-------- Given entries --------

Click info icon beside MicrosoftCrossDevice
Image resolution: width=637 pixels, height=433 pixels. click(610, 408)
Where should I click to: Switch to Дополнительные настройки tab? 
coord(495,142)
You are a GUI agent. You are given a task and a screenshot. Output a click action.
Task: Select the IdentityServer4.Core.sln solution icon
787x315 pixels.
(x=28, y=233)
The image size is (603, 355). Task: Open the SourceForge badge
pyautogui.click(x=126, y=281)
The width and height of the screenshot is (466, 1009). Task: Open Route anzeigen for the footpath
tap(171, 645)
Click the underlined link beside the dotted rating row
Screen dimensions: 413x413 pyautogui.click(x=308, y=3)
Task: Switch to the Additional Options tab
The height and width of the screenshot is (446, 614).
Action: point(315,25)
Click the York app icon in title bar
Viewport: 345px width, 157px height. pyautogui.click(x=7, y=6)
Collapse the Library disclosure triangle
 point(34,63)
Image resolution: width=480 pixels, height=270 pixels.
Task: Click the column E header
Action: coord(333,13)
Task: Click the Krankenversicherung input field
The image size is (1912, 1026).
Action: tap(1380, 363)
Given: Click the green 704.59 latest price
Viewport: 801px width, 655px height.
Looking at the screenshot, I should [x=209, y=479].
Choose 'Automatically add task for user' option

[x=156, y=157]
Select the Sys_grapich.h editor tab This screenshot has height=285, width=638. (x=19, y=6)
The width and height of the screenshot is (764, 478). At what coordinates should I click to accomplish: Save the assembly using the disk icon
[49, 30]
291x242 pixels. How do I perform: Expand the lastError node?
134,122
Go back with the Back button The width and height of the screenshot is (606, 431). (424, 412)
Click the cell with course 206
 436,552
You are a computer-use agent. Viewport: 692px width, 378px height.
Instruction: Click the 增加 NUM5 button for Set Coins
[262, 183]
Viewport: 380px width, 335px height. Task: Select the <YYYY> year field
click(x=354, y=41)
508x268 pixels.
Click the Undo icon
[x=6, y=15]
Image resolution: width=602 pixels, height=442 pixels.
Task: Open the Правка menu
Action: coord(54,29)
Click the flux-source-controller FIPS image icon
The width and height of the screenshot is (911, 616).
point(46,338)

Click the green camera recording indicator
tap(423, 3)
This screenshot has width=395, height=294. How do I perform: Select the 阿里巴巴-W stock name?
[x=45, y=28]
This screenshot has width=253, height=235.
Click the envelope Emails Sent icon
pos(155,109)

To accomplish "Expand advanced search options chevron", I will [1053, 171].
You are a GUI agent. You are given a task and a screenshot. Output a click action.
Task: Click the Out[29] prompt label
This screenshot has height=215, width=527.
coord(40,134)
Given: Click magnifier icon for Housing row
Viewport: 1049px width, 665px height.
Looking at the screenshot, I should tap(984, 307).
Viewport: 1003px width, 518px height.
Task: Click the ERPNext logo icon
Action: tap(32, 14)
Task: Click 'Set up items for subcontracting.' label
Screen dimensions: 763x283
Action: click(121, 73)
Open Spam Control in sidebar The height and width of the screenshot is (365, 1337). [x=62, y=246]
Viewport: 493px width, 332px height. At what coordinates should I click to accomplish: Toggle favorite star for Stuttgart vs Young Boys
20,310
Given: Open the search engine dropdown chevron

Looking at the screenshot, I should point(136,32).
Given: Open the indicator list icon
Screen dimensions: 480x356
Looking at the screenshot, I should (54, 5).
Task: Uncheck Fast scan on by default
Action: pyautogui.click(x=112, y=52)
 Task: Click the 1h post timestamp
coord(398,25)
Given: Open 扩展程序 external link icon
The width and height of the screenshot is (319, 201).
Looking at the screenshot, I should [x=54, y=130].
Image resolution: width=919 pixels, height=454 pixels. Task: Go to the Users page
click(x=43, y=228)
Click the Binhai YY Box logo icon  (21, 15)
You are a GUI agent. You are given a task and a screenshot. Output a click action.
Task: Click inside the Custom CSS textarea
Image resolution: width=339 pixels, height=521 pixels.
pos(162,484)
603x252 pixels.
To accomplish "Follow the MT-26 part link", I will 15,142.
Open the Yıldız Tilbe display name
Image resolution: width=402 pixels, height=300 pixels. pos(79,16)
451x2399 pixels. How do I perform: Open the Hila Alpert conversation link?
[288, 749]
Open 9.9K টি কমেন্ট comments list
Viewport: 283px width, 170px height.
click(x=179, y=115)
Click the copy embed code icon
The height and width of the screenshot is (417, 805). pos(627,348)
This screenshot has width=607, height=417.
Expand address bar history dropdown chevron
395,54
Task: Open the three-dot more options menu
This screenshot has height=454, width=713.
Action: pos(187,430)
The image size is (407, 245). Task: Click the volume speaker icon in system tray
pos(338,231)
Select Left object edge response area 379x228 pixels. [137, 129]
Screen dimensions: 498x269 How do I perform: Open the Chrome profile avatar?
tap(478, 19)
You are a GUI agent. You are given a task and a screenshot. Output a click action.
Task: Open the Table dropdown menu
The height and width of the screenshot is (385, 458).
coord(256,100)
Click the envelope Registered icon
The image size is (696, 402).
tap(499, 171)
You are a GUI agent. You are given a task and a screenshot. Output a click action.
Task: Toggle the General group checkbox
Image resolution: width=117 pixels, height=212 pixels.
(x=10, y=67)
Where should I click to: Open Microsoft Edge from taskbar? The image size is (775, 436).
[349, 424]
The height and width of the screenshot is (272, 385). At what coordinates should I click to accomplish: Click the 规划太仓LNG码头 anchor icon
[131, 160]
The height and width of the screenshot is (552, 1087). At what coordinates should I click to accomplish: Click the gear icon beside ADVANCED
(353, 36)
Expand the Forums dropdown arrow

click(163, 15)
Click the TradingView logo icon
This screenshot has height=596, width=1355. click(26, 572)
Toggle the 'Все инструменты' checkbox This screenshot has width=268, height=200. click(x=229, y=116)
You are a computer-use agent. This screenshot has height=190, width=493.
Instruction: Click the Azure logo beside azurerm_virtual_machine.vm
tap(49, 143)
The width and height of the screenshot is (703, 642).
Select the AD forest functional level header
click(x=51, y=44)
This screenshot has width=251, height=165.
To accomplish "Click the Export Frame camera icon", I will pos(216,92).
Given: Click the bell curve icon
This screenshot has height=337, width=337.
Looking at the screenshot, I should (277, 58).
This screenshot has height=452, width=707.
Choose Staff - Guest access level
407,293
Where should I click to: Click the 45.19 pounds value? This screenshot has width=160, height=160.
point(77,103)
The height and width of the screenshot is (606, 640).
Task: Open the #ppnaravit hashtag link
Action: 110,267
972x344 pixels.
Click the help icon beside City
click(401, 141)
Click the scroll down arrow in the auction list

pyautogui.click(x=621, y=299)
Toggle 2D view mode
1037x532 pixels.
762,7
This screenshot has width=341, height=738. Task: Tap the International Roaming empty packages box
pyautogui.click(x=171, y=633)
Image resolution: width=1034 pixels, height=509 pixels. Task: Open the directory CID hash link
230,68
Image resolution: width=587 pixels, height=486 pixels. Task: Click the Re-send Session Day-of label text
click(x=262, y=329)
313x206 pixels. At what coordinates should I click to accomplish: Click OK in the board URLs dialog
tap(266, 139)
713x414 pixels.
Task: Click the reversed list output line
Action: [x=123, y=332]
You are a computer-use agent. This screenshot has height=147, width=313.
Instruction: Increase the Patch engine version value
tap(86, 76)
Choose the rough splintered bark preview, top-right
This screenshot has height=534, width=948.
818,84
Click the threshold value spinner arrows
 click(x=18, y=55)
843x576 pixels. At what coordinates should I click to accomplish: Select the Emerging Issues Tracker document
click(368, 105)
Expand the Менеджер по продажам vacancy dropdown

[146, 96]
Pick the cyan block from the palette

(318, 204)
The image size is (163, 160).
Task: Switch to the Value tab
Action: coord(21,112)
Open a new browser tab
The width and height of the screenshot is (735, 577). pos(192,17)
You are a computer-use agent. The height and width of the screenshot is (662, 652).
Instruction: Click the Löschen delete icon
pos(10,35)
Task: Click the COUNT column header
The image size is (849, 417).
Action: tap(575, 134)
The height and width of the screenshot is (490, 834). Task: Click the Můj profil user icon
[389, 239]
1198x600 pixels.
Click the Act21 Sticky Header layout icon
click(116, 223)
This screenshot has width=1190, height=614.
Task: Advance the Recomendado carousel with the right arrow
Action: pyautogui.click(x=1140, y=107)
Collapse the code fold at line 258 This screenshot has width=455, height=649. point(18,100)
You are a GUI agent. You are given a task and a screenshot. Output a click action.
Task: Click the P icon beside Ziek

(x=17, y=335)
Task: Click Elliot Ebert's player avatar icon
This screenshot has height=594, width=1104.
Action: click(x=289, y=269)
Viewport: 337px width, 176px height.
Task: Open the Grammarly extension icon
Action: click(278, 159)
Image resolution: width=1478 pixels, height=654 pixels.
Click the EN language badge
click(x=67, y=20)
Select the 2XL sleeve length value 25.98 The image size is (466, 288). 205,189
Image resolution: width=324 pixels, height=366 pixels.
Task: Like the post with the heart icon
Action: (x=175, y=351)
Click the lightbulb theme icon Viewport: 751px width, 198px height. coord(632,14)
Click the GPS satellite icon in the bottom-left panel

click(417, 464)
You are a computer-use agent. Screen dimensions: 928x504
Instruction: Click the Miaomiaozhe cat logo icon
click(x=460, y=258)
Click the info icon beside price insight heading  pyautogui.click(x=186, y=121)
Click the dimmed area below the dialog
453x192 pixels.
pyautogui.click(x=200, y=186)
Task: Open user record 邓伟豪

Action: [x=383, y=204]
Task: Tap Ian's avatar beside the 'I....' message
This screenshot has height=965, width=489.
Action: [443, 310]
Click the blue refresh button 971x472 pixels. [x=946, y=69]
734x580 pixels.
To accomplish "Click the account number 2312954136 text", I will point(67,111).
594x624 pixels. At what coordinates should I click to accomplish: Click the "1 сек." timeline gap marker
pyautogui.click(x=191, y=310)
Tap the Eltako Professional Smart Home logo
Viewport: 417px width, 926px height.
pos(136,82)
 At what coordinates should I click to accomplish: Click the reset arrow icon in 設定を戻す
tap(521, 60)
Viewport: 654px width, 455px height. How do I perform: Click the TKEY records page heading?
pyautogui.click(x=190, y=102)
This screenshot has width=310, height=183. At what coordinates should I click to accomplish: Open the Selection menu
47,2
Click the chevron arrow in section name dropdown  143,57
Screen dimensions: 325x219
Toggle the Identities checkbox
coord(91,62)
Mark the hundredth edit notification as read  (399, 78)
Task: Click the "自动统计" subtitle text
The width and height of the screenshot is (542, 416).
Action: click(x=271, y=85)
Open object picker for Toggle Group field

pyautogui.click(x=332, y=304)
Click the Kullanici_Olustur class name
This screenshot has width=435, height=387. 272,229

--------

Assigned task: Within the entries above, how many lines hold the string "price"? State the number with no other words.

Exercise response: 2